= What the task asks =
Copy out the records between the line holding "This screenshot has width=1068, height=616." and the line holding "point(913,441)", inclusive, with each line unchanged, and omit the pictures.

= Material to process =
━━━━━━━━━━

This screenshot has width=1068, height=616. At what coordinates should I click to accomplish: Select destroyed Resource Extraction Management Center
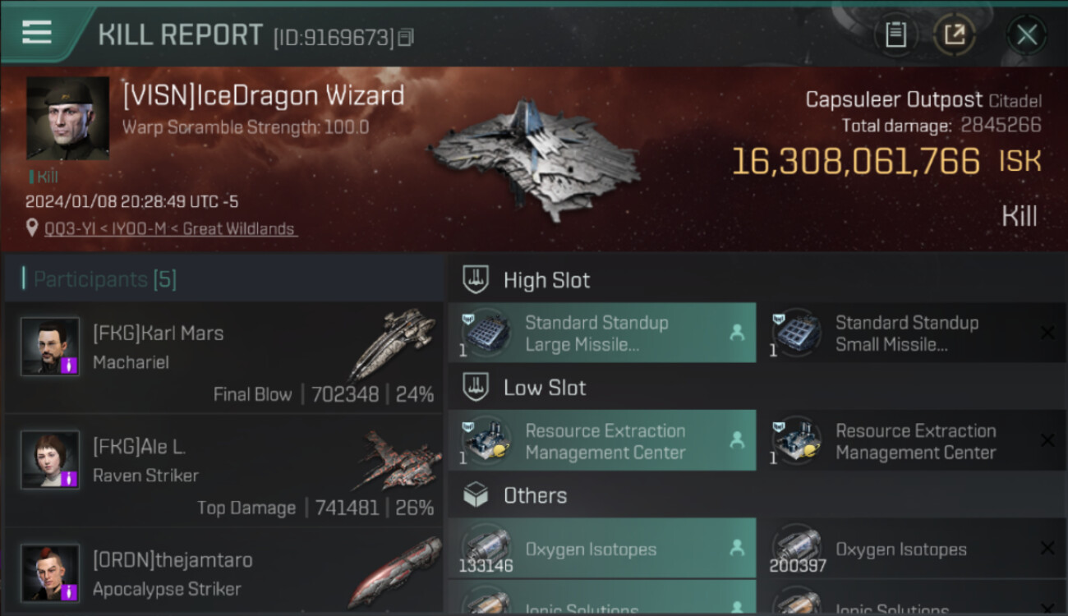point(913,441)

━━━━━━━━━━

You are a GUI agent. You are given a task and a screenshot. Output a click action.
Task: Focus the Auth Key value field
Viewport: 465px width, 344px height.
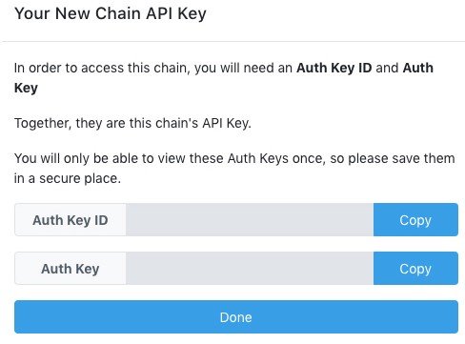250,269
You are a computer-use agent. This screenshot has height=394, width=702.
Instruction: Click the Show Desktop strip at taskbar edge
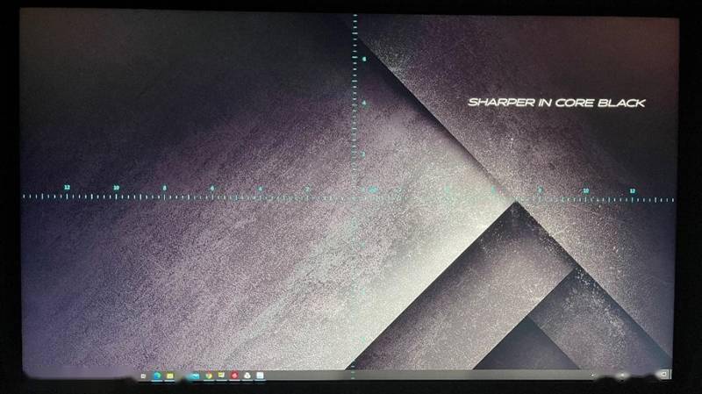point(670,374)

━━━━━━━━━━

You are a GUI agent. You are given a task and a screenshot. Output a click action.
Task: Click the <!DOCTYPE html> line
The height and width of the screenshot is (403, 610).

━━━━━━━━━━

= Worked solution =
This screenshot has width=1068, height=616. At what coordinates should I click to accomplish: Select destroyed Resource Extraction Management Center
point(913,441)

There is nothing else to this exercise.